For Jack it was a holiday. At twenty-eight and single he relished the idea of being on the loose in Chicago. He was in amazing physical shape, having pulled race boats in the Navy after his stint in the army, which he served in Paris in 1918. Wanting to make the Navy his career, Jack worked hard aboard his ship, the U.S.S. Arizona, to make first-class gunner’s mate, and for kicks he joined the ship’s race boat team with its rigorous training and weekly completion against teams from other ships, resulting in his developing the physique of a world-class body builder.

He loved the Navy. It cared for him, giving food, clothes and shelter while taking him all over the world. He spent a year in Hawaii, eating, drinking, and copulating. Best of all he didn’t have to think; the Navy told him what to think, how to think, and when to stop. All he had to do was obey: “Aye, aye, sir.”  And life was sweet.

But a Navy career was not to be for Jack. His father’s unexpected death in 1927, forced the Navy to discharge him as the only surviving son of his family. Added to the heartache of his father’s death was his feeling abandoned by the Navy. Deeply depressed, he confessed to his sisters that he was scared, that he didn’t know where to go, what to do, and, worst of all, he didn’t know how to do anything, except take orders, swim and pull a race boat. Susan, his oldest sister, dated a guy who worked for the L&N Railroad, and told him about her brother. He suggested Jack apply and that he would put in a good word. Jack was hired, and thus began his career as a fireman.
“So I’m was stuck in Chicago for a few days. Gee, what a shame,” he told his engineer, Stormy, with a wide smile.
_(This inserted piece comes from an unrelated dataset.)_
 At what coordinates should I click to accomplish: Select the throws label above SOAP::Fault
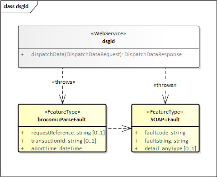tap(165, 85)
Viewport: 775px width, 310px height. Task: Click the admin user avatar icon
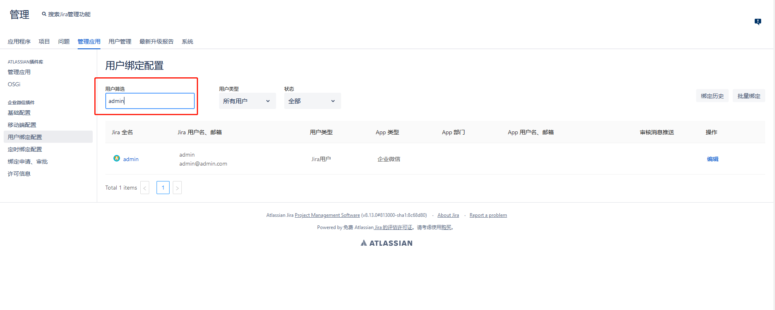117,159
Somewhat like the Navy, the L&N Railroad would shelter and feed him while there, and no one controlled what he did on his own time.
“Look out Chicago, Jack Stewart’s on the prowl,” he hollered and clapped Stormy on the back.

“Sure as hell glad I’m as old as I am,” Stormy said as he watched Jack hop around like a kid. “I’m goin’ to bed.”
Knowing he had to have energy to prowl, Jack wanted sleep, too. He looked at his clock and saw it was 8:20, and figured by four that afternoon he’d have eight hours.

“More’n enough time to raise hell from one end of the city to another,” he mumbled as he flipped out the lamp and snuggled down into the covers. He’d set the alarm for four that afternoon, and as he drifted off he thought of Eva and smiled. “How I’d love a bite of her, even if I don’t know why.” It was his last thought as sleep swallowed him whole.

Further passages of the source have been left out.